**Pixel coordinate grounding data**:
━━━━━━━━━━
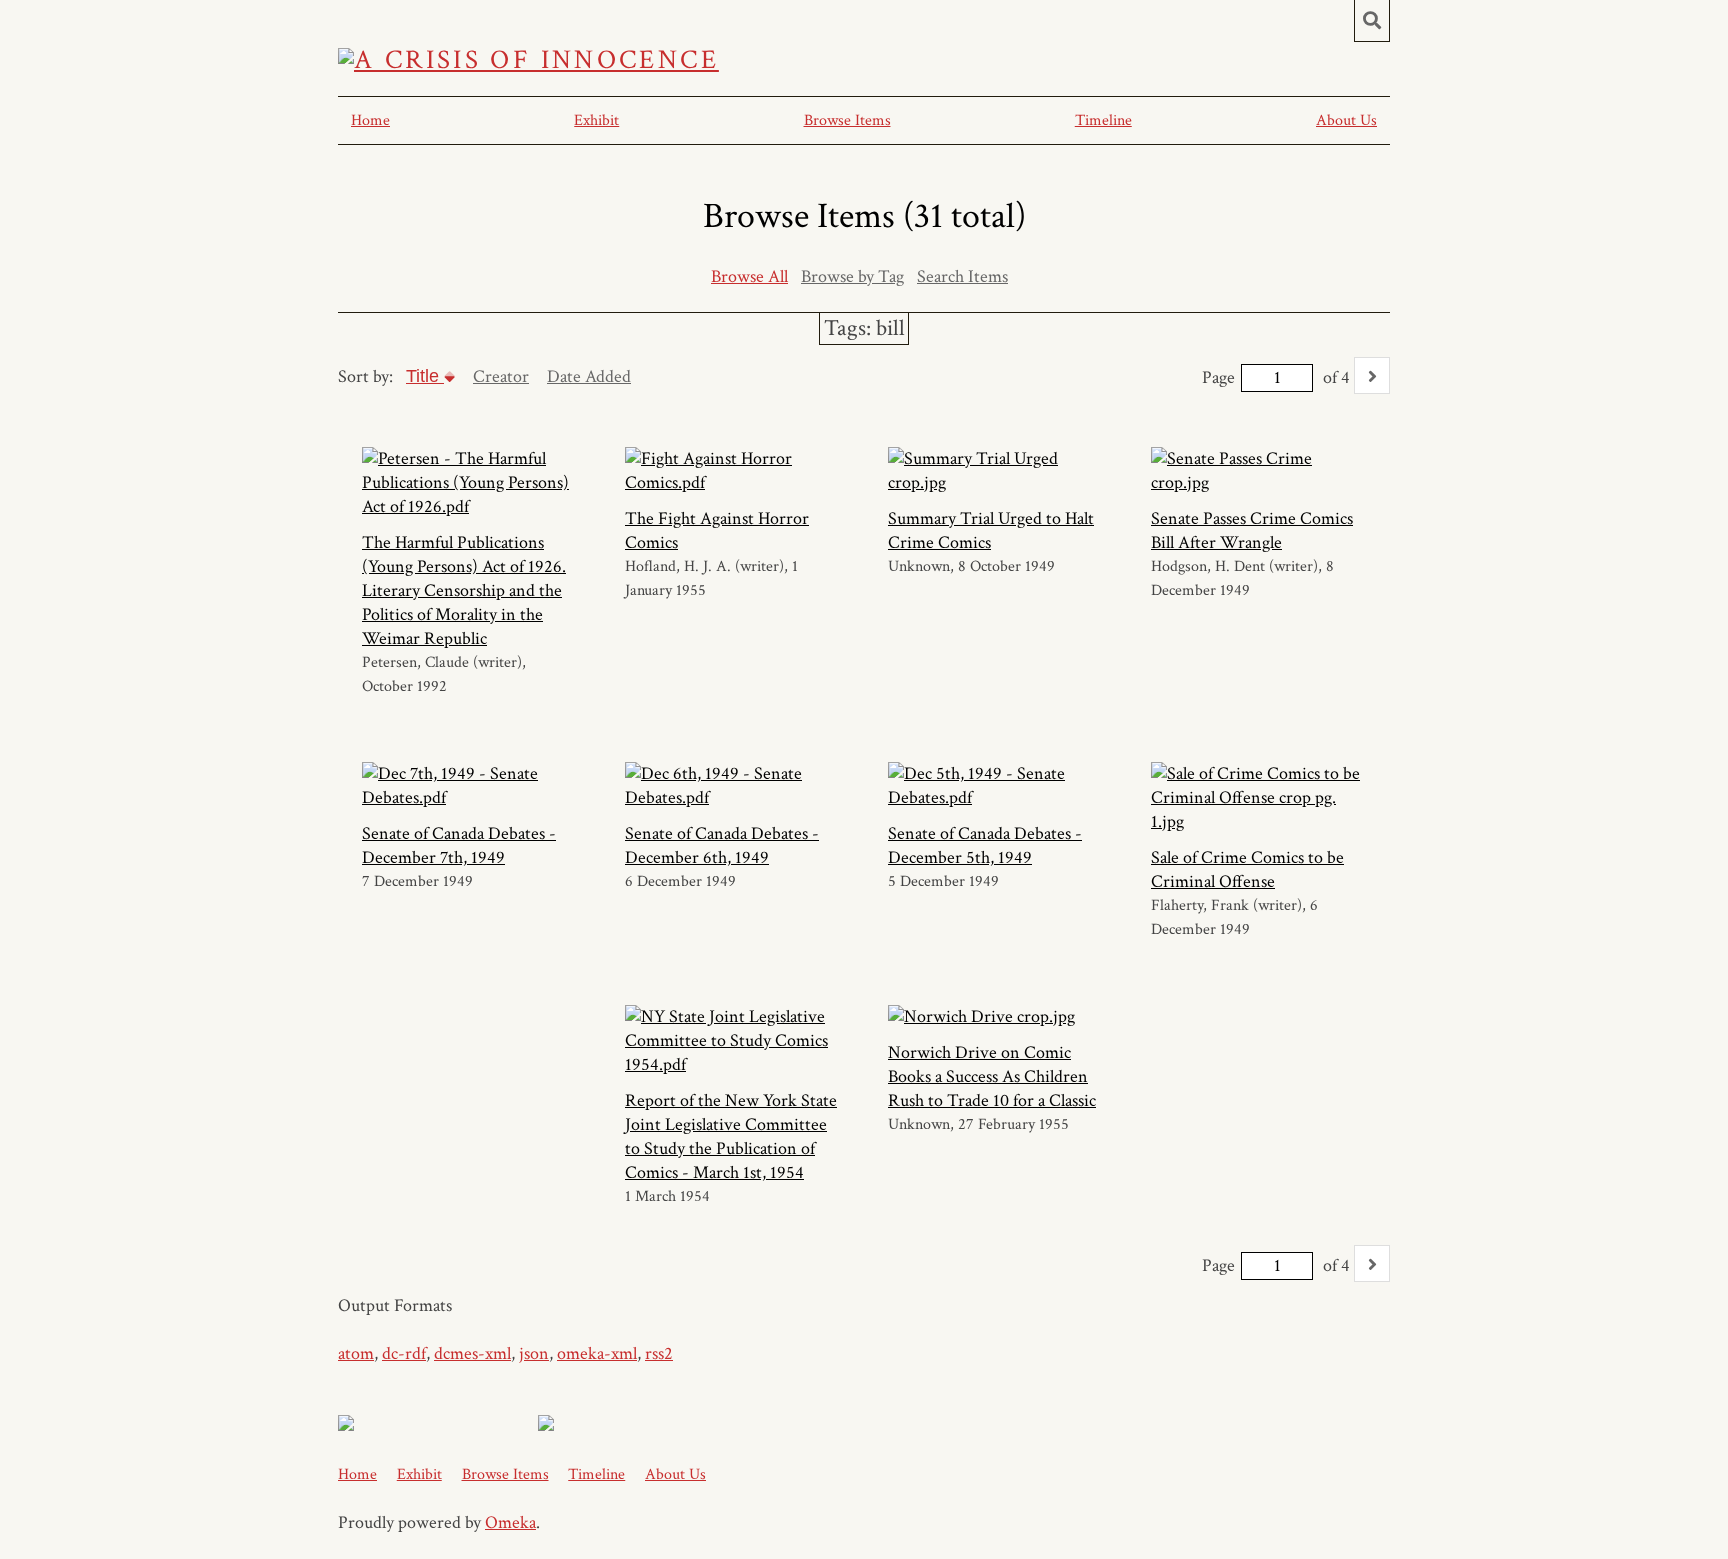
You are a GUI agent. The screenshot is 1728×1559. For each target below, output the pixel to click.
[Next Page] (1372, 375)
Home (370, 120)
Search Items (962, 276)
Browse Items (847, 120)
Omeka (510, 1522)
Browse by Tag (852, 276)
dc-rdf (404, 1353)
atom (356, 1353)
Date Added (589, 376)
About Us (1346, 120)
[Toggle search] (1372, 21)
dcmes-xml (472, 1353)
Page (1218, 377)
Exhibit (596, 120)
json (534, 1353)
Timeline (1103, 120)
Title (425, 376)
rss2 (659, 1353)
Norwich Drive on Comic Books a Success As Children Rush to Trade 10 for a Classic (992, 1076)
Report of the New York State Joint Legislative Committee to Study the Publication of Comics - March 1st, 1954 (731, 1136)
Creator (501, 376)
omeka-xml (597, 1353)
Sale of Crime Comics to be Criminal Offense (1247, 869)
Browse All (749, 276)
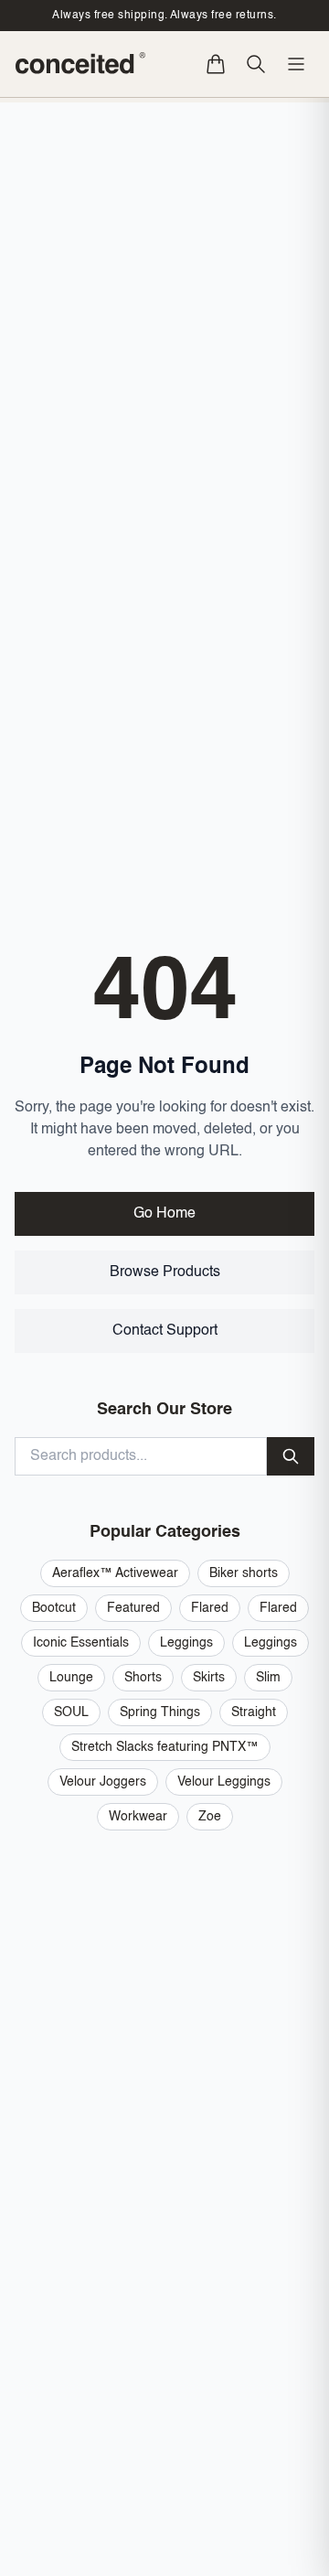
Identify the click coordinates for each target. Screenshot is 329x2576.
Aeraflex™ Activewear (115, 1573)
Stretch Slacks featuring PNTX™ (165, 1747)
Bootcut (54, 1608)
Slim (268, 1677)
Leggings (186, 1643)
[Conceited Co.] (81, 64)
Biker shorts (243, 1573)
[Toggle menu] (296, 64)
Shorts (143, 1677)
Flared (209, 1608)
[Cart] (215, 64)
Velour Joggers (102, 1782)
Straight (253, 1712)
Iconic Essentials (81, 1643)
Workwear (138, 1816)
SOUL (71, 1712)
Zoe (209, 1816)
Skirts (209, 1677)
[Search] (256, 64)
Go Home (164, 1214)
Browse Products (165, 1272)
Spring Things (160, 1712)
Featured (133, 1608)
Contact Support (165, 1331)
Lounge (71, 1677)
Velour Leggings (224, 1782)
━━━━━━━━━━
A word-for-word restatement of all the lines above is needed, with the pictures omitted.

**Result below**:
You are a GUI agent. The screenshot is 1728×1559. For each target below, output the pixel to click.
[Next Page] (1372, 375)
Home (370, 120)
Search Items (962, 276)
Browse Items (847, 120)
Omeka (510, 1522)
Browse by Tag (852, 276)
dc-rdf (404, 1353)
atom (356, 1353)
Date Added (589, 376)
About Us (1346, 120)
[Toggle search] (1372, 21)
dcmes-xml (472, 1353)
Page (1218, 377)
Exhibit (596, 120)
json (534, 1353)
Timeline (1103, 120)
Title (425, 376)
rss2 (659, 1353)
Norwich Drive on Comic Books a Success As Children Rush to Trade 10 for a Classic (992, 1076)
Report of the New York State Joint Legislative Committee to Study the Publication of Comics - March 1st, 1954 (731, 1136)
Creator (501, 376)
omeka-xml (597, 1353)
Sale of Crime Comics to be Criminal Offense (1247, 869)
Browse All (749, 276)
Identify the click coordinates for each target. Screenshot is 329x2576.
Aeraflex™ Activewear (115, 1573)
Stretch Slacks featuring PNTX™ (165, 1747)
Bootcut (54, 1608)
Slim (268, 1677)
Leggings (186, 1643)
[Conceited Co.] (81, 64)
Biker shorts (243, 1573)
[Toggle menu] (296, 64)
Shorts (143, 1677)
Flared (209, 1608)
[Cart] (215, 64)
Velour Joggers (102, 1782)
Straight (253, 1712)
Iconic Essentials (81, 1643)
Workwear (138, 1816)
SOUL (71, 1712)
Zoe (209, 1816)
Skirts (209, 1677)
[Search] (256, 64)
Go Home (164, 1214)
Browse Products (165, 1272)
Spring Things (160, 1712)
Featured (133, 1608)
Contact Support (165, 1331)
Lounge (71, 1677)
Velour Leggings (224, 1782)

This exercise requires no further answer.